Task to complete — Where the line containing "Given: Open the Resources menu item" appears, begin retyping; continue exactly through the final line of the data. Omit every picture.

Entries taken from a collection:
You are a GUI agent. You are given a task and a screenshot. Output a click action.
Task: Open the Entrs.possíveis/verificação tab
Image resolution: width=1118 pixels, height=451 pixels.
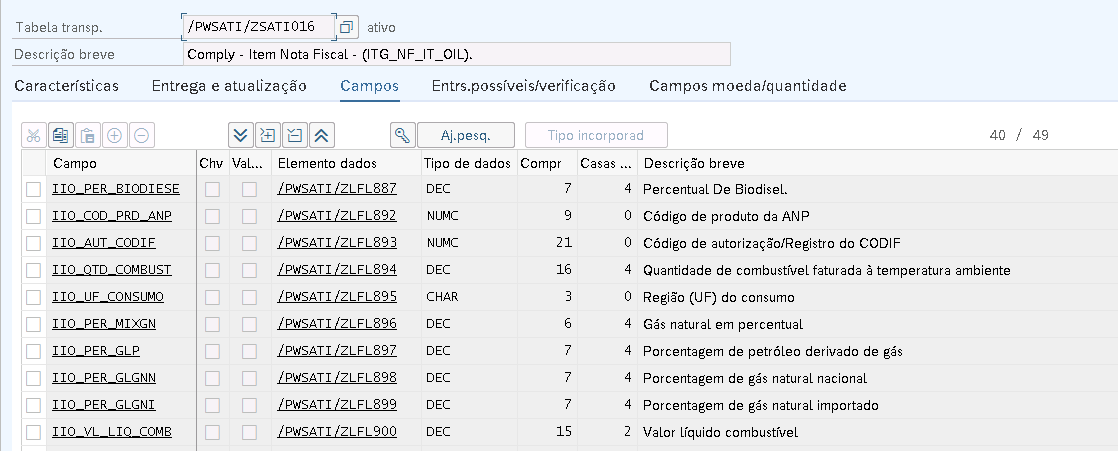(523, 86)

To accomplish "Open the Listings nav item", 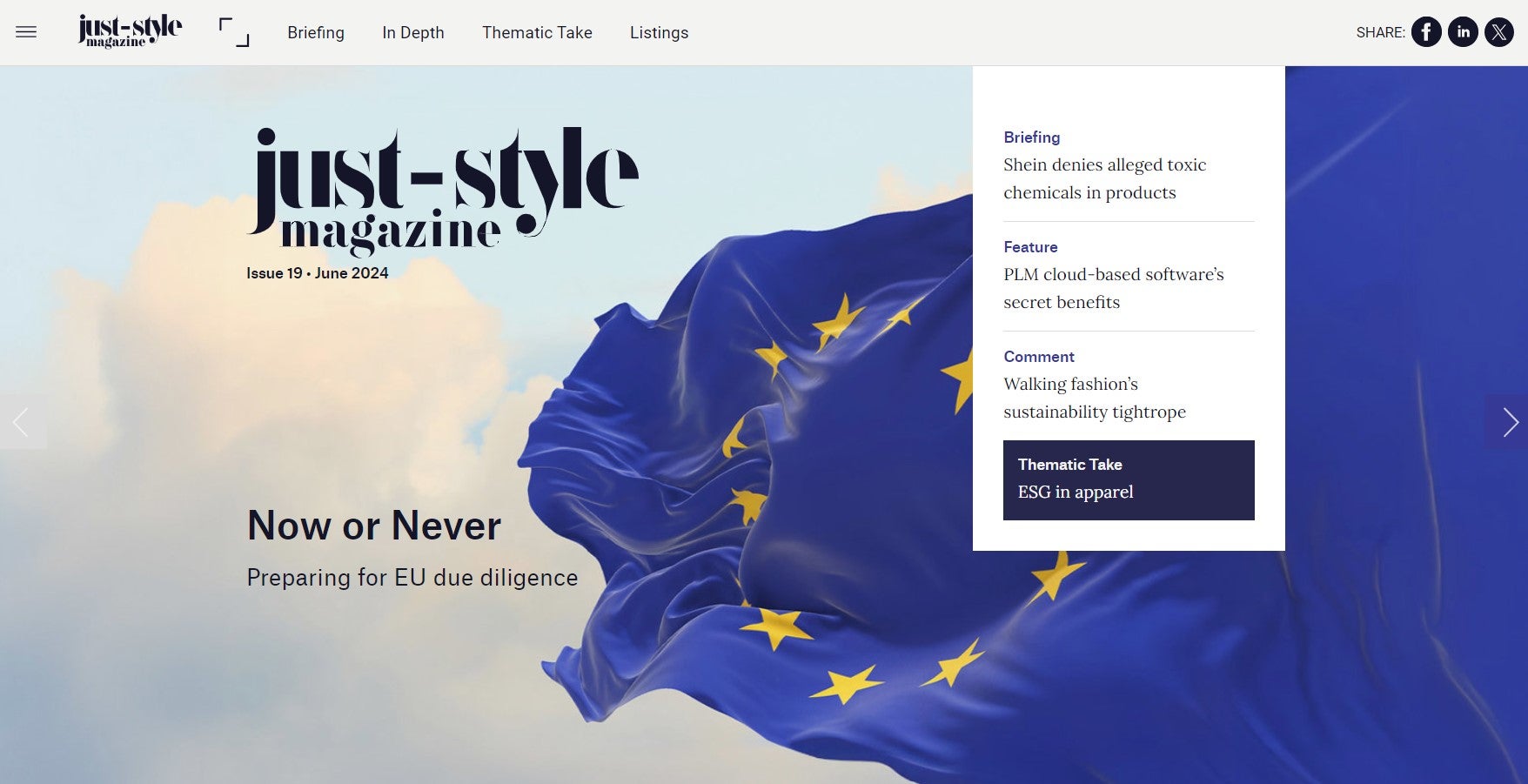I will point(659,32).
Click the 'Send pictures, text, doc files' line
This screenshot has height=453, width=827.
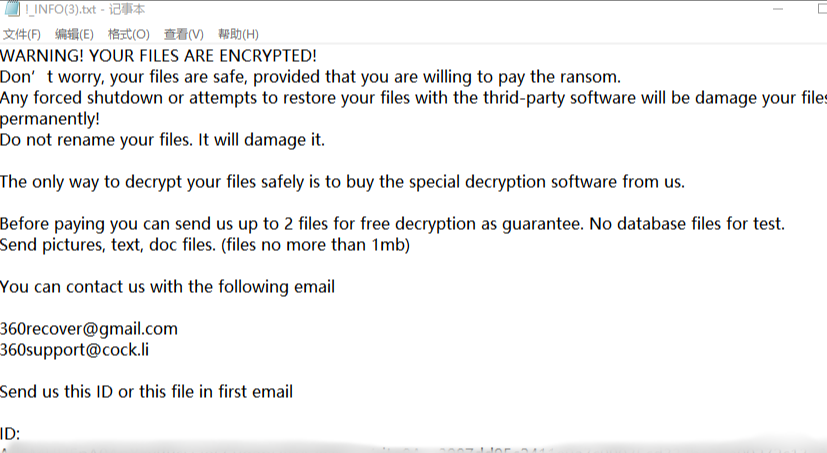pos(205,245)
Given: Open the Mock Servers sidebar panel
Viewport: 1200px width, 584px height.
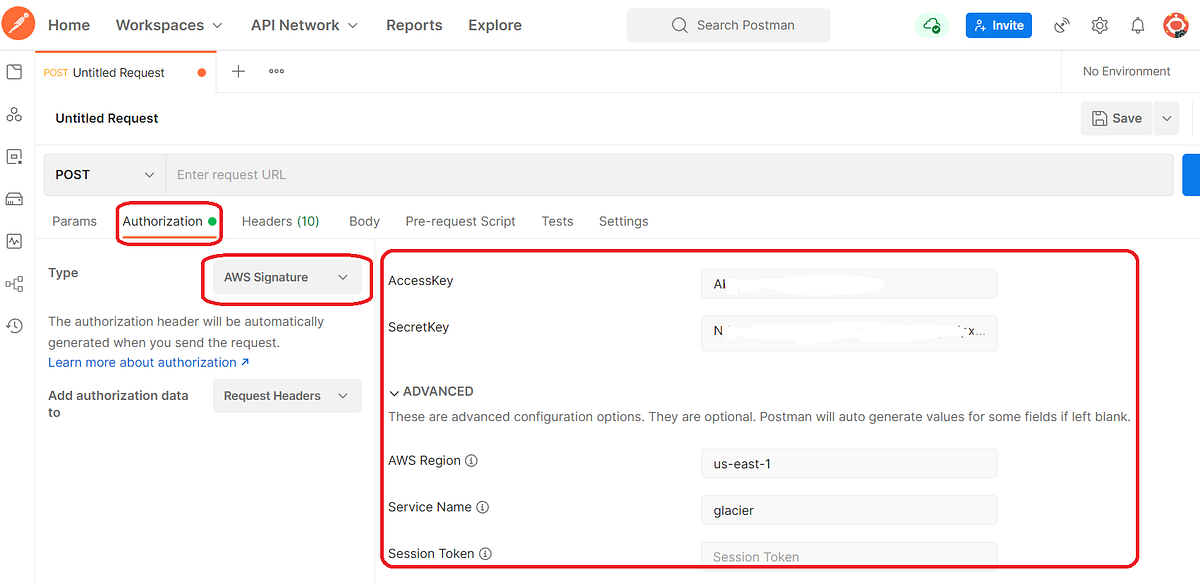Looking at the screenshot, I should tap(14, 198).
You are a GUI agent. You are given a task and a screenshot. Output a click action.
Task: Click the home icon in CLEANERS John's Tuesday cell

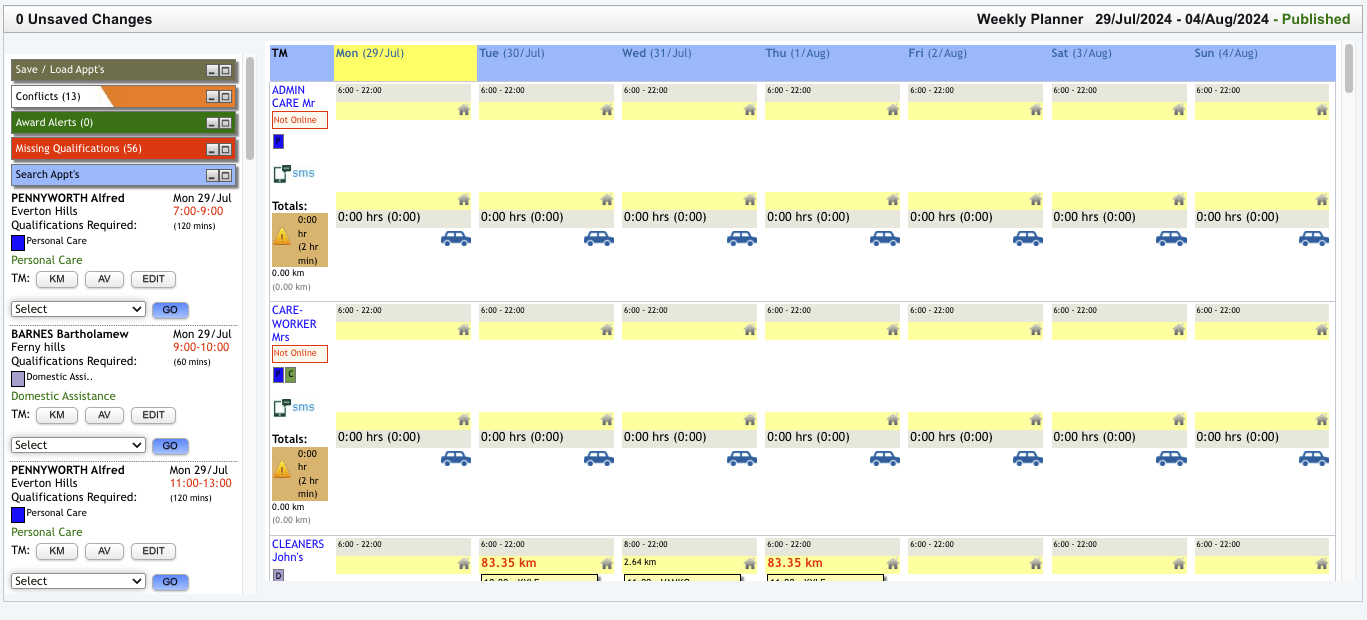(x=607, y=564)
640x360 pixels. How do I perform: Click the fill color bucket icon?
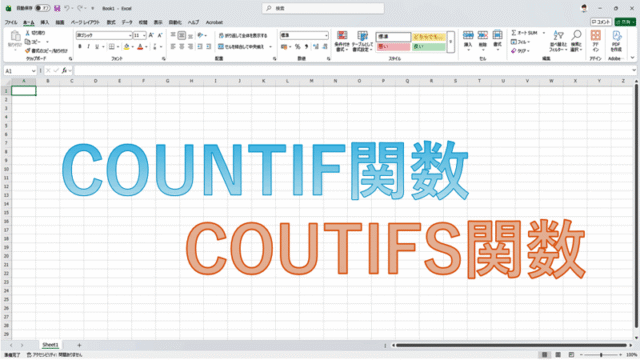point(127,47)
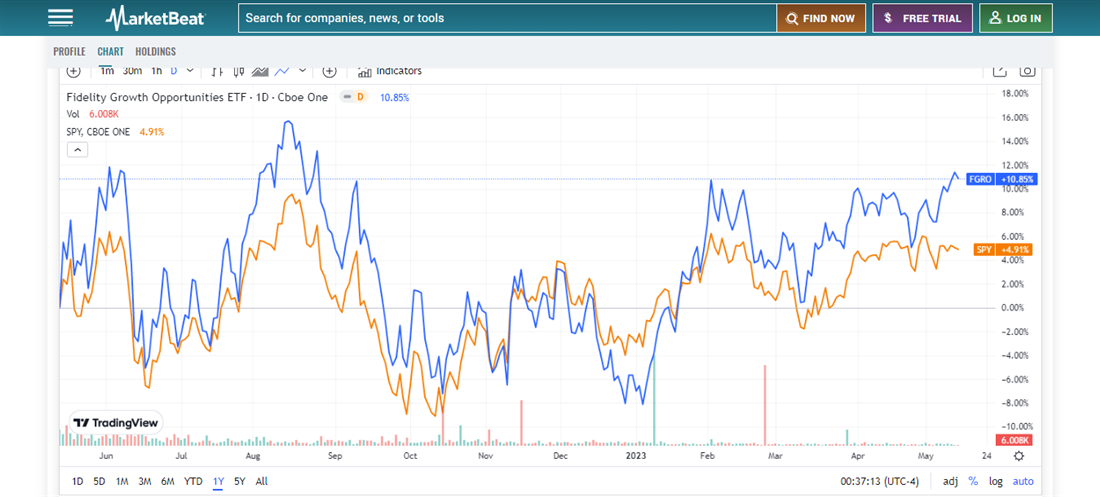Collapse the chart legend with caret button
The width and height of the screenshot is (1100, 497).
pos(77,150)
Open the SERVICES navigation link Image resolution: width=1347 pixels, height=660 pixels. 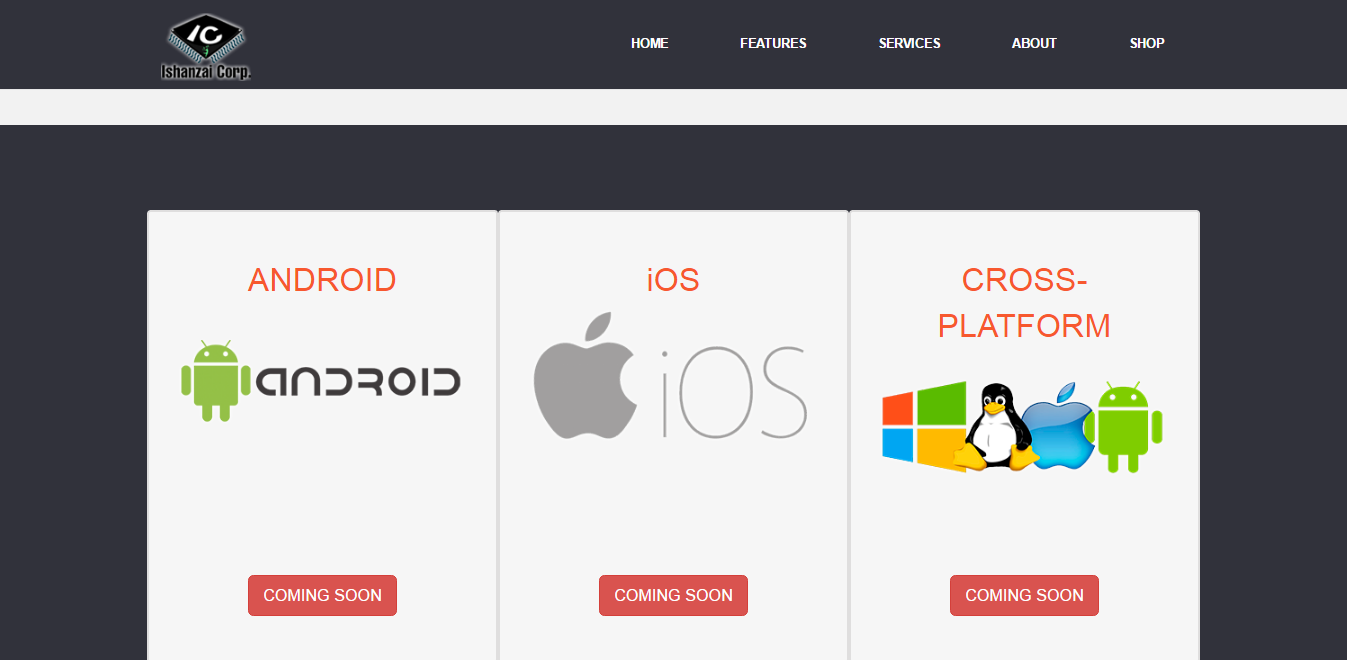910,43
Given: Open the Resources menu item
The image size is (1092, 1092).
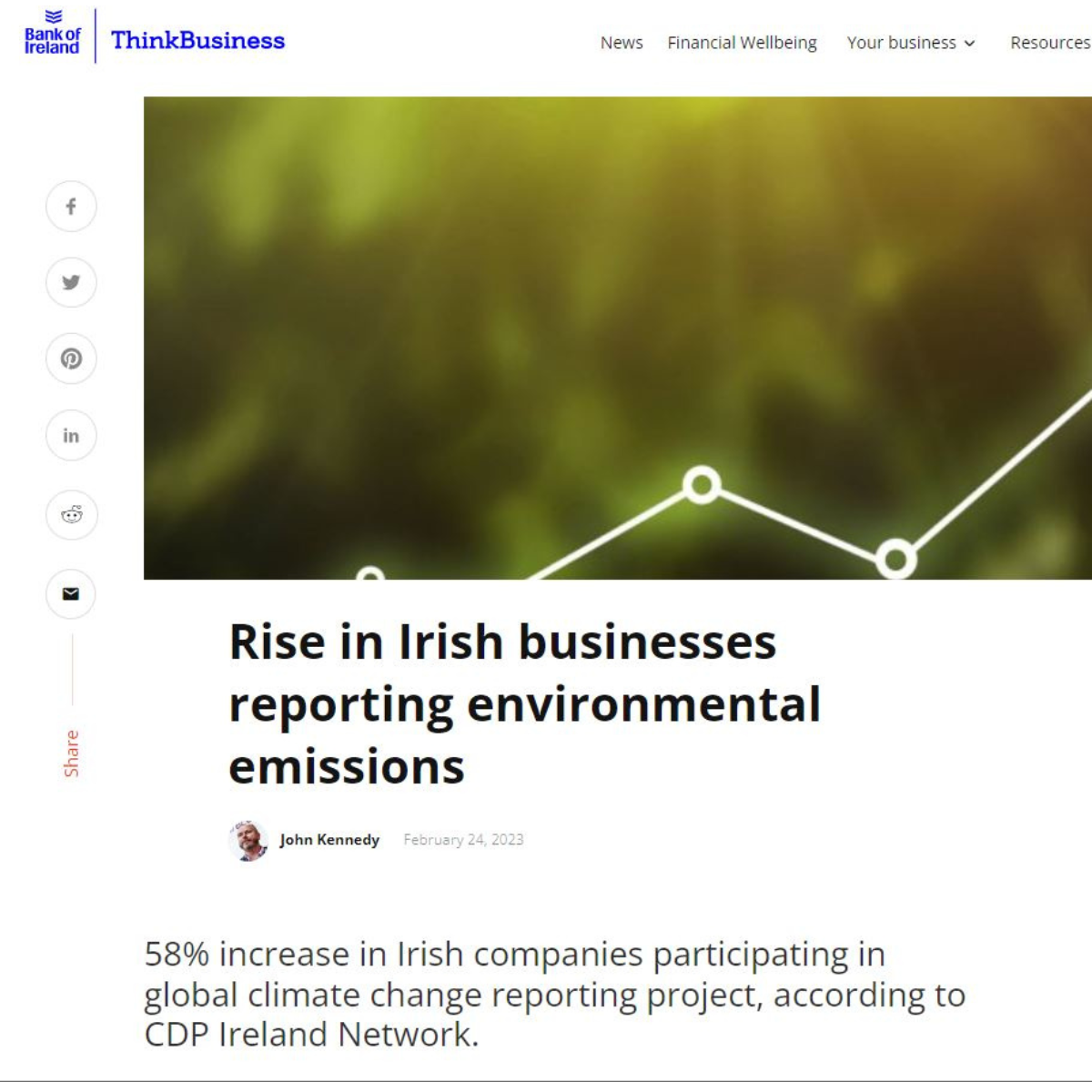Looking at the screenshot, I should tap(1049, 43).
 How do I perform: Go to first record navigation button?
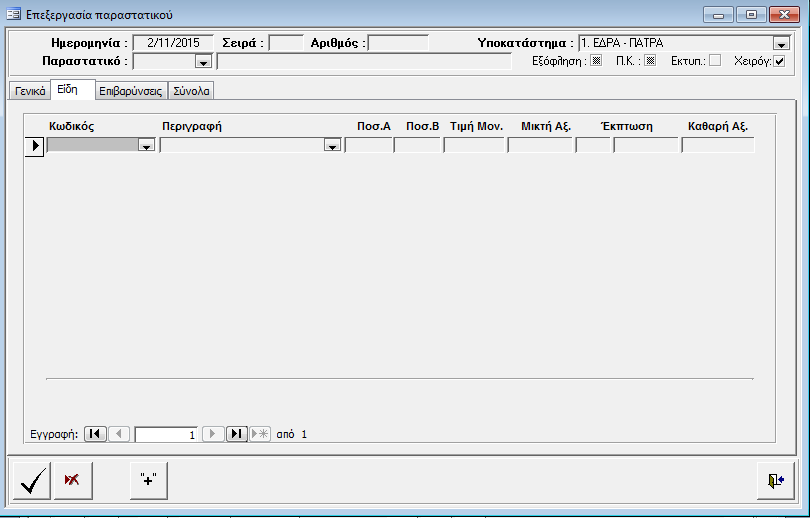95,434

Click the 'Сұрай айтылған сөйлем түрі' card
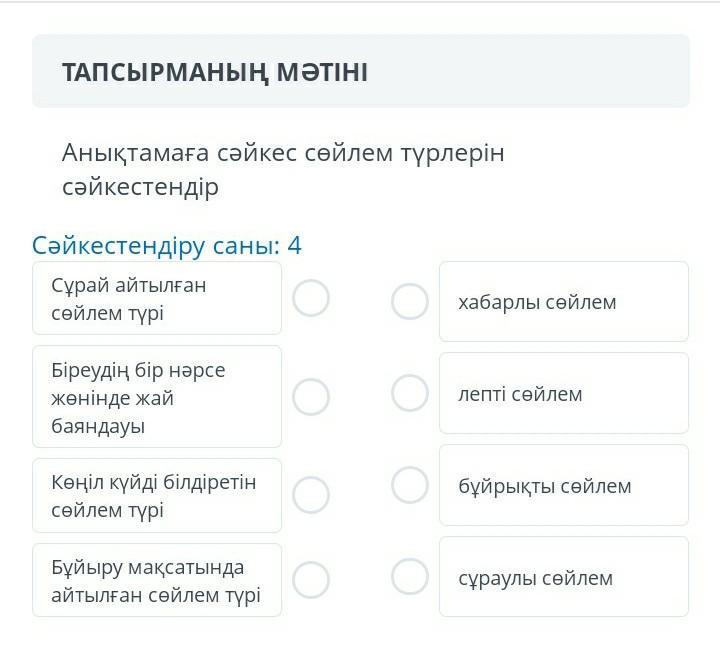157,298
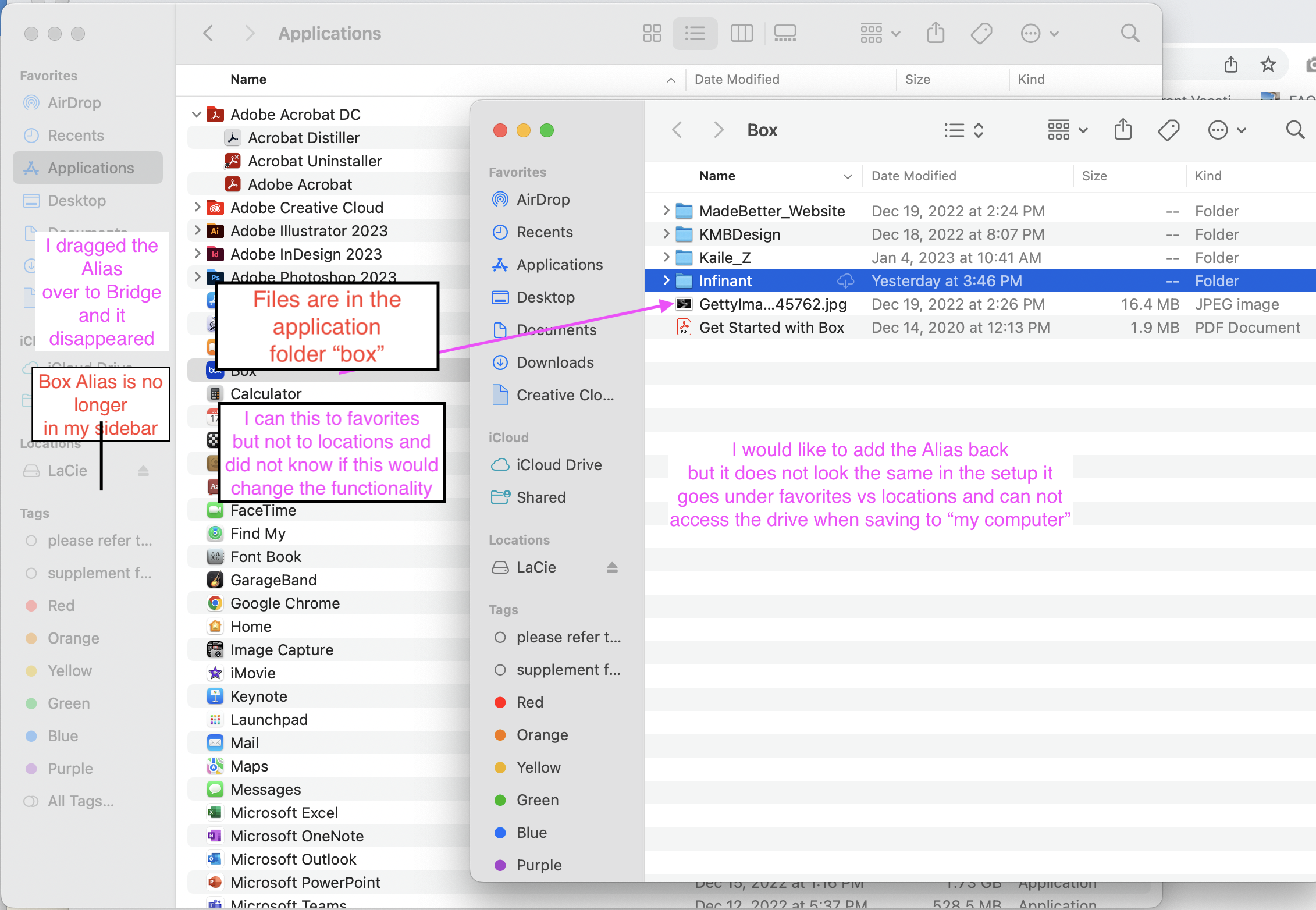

Problem solution —
Given: Open the Resources menu item
The image size is (1092, 1092).
Looking at the screenshot, I should tap(1049, 43).
 How do I perform: Go to first record navigation button?
95,434

Click the 'Сұрай айтылған сөйлем түрі' card
157,298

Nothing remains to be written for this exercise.